Your objective:
Give only the number of lines in the material below that contain the string "computer", matching case exactly.

Supplied entries:
[Start]
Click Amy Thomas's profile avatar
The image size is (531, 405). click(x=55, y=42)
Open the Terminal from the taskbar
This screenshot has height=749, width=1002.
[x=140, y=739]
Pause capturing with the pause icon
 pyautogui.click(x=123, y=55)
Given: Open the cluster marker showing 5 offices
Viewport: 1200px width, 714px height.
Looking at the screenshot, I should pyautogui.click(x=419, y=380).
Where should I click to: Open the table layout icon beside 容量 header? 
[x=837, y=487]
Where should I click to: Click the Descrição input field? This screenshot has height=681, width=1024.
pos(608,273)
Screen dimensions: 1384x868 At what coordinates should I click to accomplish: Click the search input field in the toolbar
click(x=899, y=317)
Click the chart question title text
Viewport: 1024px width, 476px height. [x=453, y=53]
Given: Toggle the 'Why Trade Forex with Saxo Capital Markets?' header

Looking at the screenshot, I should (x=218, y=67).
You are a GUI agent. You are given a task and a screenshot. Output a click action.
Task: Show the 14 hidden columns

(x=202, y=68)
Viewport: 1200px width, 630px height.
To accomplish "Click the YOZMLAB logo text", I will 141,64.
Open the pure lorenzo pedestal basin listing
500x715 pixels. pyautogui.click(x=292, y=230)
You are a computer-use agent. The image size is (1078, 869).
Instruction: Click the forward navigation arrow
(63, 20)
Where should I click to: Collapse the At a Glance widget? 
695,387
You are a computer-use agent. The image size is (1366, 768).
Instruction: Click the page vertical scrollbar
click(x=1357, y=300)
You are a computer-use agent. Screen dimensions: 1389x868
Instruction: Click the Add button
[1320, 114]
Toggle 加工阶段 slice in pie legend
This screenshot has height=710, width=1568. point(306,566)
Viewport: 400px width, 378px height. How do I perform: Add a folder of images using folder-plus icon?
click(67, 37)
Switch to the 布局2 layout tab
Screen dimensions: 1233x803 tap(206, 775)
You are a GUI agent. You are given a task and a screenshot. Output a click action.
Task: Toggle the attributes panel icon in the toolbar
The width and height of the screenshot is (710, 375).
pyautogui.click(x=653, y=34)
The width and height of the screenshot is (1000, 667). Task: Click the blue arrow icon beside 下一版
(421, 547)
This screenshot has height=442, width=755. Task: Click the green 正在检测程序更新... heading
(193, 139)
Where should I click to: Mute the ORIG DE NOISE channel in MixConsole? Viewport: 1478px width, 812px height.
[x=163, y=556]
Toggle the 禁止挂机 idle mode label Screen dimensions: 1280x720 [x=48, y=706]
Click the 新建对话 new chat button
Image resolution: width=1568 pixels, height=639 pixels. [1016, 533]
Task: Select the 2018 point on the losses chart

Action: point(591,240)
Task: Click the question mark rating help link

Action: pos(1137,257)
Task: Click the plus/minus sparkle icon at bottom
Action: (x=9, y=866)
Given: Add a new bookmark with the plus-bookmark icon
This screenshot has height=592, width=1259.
[End]
Task output:
3